Researchers from Stanford University School of Medicine found that injecting iPS cells that genetically match the patient could prepare the immune system to target different types of cancer as they develop inside the body.
The stem cells, which are developmentally immature, were found to build an immune response against the disease in mice because they contain “remarkable” similarities to cancer cells.
They are made using cell samples from skin or blood, which are reprogrammed to mimic embryonic stem cells – meaning they can develop into any type of cell in the body.
In a study, scientists tested the iPS cells on four groups of mice with artificially induced breast cancer, injecting them once a week for four weeks.
One group was injected with a control solution, one was given a vaccine with genetically matching iPS cells, another received an injection containing adjuvant – an immune-stimulating agent, and another group was given a combination of iPS cells and adjuvant.

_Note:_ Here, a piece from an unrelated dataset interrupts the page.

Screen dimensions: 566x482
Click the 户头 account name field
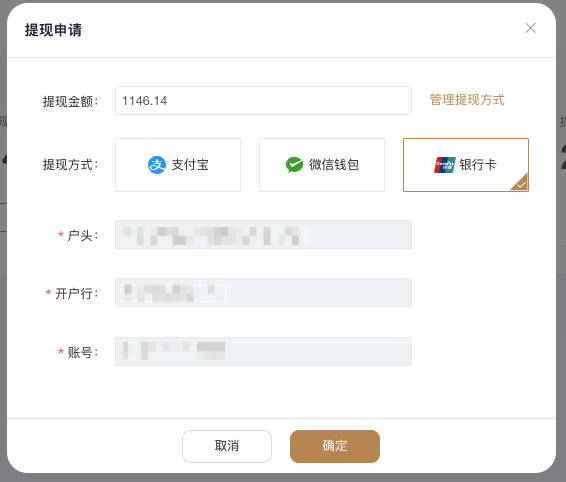(263, 234)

Within four weeks, breast cancer tumours were rejected by 70 per cent of the injected mice, while 30 per cent had significantly smaller tumours.
Two of the mice were able to completely reject the cancerous cells and live for more than a year after the injection. Researchers obtained similar results when they transplanted lung cancer cells into mice.
Dr Joseph Wu, director of Stanford’s Cardiovascular Institute, said: “We’ve learned that iPS cells are very similar on their surface to tumour cells. When we immunised an animal with genetically matching iPS cells, the immune system could be primed to reject the development of tumours in the future.
“Pending replication in humans, our findings indicate these cells may one day serve as a true patient-specific cancer vaccine.”
The results were published in journal Cell Stem Cell.
Scientists believe iPS cells could eventually be used as part of cancer treatments including chemotherapy and radiation therapy.
Researchers are looking to test the vaccine in samples of human cancers next.
Dr Wu said: “Although much research remains to be done, the concept itself is pretty simple. We would take your blood, make iPS cells and then inject the cells to prevent future cancers.
“I’m very excited about the future possibilities.”
Dr Nigel Kooreman, lead author of the study, said: “These cells, as a component of our proposed vaccine, have strong immunogenic properties that provoke a systemwide, cancer-specific immune response. We believe this approach has exciting clinical potential.”
Earlier this week a study of more than 100,000 French adults found that ultra-processed foods such as fizzy drinks, packaged bread and cake, cereal and processed meats could increase the risk of cancer.